▸ **WORK INSTRUCTIONS**
Within the data that follows, set down exactly the lines from the one containing "Given: Click the" through the one containing "The image size is (727, 524).", both ends included.

▸ **RECORDS SUPPLIED**
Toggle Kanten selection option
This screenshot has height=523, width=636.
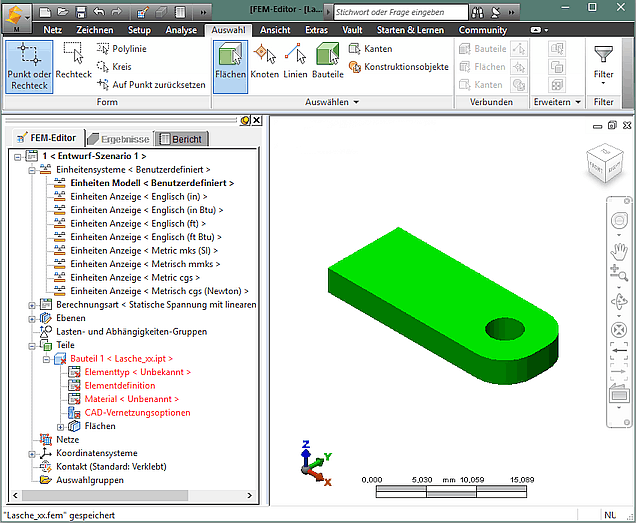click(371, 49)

...

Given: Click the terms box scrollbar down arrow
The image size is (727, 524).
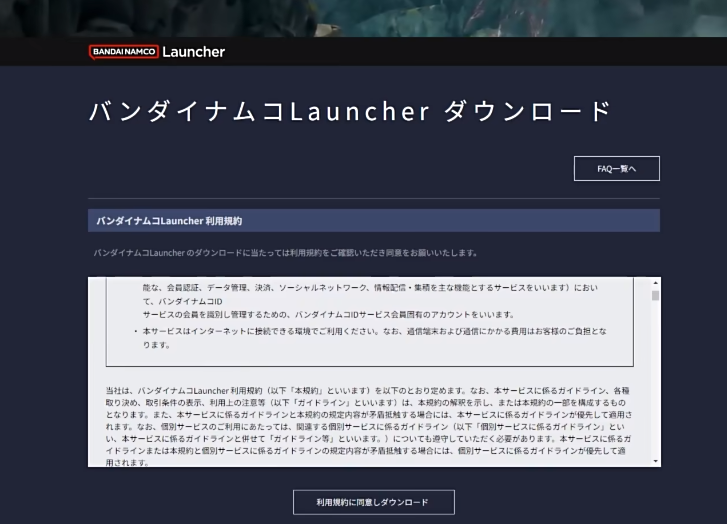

==

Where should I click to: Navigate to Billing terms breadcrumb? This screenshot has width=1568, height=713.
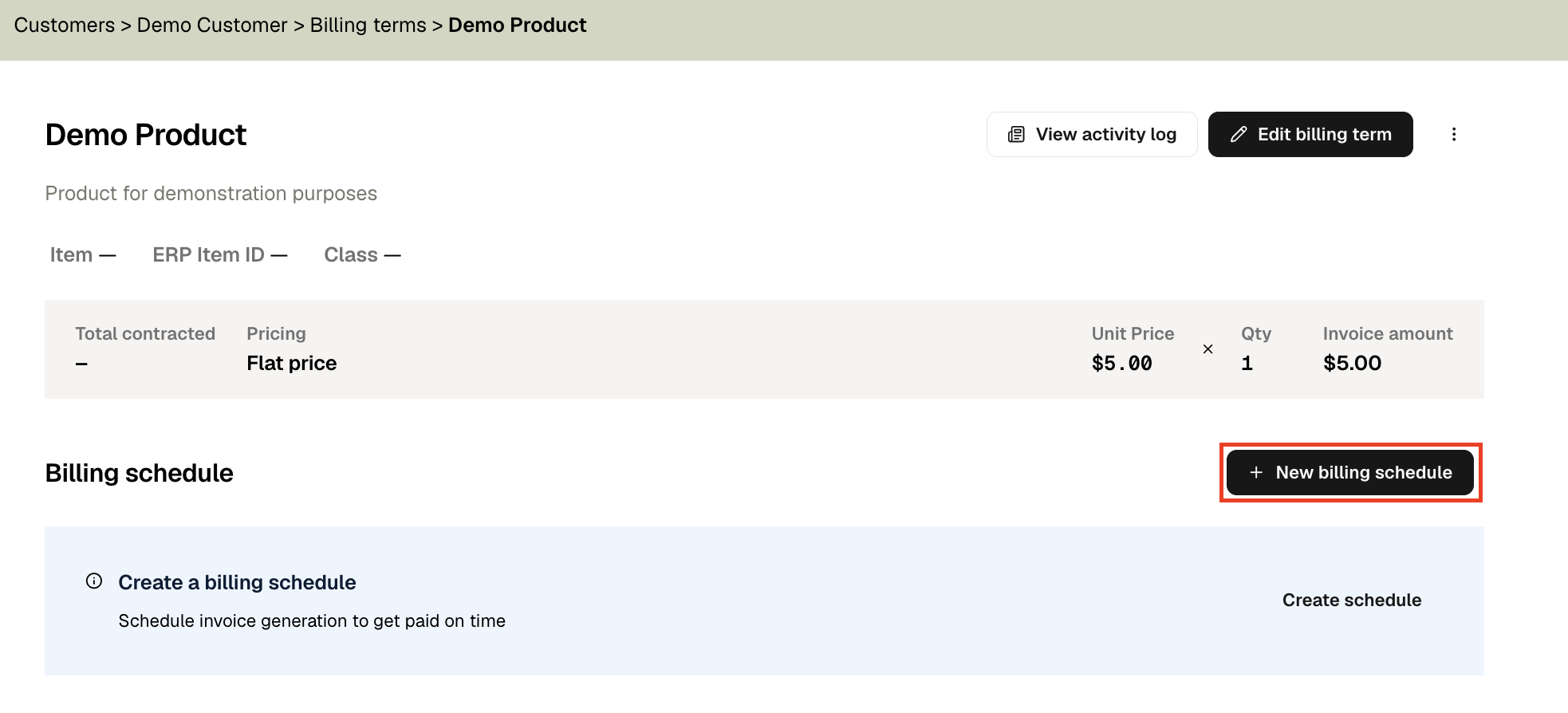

▸ **ANSWER TO THIS EXERCISE**
Given: Click the terms box scrollbar down arrow
The image size is (727, 524).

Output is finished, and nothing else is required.